◆ **REQUIRED TASK**:
Pull out every line of the material below that contains the word "perform", and copy each one in full.

◆ **DATA SECTION**:
▼

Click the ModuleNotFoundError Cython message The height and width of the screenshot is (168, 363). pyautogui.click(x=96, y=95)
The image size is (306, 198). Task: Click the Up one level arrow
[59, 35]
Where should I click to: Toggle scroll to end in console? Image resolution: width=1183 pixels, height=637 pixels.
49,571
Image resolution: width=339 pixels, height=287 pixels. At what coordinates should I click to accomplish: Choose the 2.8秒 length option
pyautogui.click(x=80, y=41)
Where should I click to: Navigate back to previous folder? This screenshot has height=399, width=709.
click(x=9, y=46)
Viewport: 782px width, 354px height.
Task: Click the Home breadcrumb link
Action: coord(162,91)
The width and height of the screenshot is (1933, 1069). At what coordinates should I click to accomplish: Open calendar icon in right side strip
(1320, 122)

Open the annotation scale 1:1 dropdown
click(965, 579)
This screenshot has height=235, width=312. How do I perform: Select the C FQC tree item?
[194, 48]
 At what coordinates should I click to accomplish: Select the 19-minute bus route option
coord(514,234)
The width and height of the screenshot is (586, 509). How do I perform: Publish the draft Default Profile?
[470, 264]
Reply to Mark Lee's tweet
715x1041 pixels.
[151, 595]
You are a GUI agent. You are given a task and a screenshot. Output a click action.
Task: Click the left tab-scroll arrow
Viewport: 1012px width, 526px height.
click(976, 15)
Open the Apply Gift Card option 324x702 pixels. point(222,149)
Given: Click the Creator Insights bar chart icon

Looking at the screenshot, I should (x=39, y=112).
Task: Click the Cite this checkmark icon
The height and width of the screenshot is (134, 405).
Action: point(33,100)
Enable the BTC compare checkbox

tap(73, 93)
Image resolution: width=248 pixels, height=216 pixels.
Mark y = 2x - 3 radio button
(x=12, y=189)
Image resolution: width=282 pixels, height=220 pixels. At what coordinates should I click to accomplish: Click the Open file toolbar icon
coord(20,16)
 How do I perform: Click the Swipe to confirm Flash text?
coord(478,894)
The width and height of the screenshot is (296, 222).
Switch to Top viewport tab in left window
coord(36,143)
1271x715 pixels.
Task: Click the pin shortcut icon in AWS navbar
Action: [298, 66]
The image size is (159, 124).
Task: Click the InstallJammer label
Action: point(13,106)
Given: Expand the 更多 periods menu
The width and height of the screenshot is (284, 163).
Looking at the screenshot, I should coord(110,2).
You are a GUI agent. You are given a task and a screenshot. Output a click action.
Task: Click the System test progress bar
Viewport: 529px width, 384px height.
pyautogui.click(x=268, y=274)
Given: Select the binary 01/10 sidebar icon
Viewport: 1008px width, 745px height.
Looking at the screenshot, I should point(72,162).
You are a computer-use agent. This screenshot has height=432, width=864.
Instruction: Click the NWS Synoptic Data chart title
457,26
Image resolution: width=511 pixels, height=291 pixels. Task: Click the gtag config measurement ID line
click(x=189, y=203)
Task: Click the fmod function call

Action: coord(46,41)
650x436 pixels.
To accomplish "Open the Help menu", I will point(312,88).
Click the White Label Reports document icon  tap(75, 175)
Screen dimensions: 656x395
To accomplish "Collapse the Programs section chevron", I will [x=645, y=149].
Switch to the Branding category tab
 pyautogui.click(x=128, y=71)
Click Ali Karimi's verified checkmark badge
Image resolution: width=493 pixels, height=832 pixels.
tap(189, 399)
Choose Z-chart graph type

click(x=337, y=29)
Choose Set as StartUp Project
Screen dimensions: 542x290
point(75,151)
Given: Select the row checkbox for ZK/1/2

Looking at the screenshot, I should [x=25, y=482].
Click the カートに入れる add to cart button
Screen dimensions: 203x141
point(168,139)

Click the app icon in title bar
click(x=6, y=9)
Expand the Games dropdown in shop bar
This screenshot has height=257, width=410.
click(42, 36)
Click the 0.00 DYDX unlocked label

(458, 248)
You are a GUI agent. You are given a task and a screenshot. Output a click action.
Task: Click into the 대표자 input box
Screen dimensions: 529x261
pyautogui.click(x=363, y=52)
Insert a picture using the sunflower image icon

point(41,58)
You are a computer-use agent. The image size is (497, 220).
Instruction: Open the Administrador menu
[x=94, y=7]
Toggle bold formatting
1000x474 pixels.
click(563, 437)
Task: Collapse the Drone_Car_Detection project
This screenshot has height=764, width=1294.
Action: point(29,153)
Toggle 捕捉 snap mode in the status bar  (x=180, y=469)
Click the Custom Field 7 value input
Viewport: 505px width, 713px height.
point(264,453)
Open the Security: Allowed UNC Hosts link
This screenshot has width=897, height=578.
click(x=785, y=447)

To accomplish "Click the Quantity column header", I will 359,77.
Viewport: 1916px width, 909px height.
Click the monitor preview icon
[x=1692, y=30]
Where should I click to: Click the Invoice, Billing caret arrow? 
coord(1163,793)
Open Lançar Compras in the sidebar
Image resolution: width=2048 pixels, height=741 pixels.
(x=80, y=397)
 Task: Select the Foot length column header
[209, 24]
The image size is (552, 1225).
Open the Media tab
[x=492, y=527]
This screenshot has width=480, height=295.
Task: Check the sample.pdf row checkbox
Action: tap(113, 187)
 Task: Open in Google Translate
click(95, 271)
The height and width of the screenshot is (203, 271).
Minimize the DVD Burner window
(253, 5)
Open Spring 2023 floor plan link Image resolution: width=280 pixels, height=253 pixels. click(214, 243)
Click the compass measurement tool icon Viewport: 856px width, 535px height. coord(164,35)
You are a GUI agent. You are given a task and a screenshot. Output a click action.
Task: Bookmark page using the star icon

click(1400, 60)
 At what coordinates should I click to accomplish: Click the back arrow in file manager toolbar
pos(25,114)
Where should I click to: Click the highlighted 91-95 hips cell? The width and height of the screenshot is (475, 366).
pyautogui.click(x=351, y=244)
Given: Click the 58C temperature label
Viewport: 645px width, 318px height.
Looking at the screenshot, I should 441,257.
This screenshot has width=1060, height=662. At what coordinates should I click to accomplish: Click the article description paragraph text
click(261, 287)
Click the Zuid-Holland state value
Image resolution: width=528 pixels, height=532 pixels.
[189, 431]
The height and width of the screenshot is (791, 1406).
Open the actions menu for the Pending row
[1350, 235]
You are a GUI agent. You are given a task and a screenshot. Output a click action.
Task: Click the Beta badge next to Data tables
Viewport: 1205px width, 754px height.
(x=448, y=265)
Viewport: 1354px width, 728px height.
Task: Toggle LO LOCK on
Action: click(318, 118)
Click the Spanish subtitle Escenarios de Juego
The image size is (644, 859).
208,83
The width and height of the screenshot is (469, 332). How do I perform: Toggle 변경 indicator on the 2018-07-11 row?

▲

◆ **RESPONSE TO THIS EXERCISE**:
This screenshot has height=235, width=312. How do I perform: Select the C FQC tree item?
The width and height of the screenshot is (586, 509). How do I perform: Publish the draft Default Profile?
 How do I perform: Click the Swipe to confirm Flash text?
The width and height of the screenshot is (469, 332). How do I perform: Toggle 변경 indicator on the 2018-07-11 row?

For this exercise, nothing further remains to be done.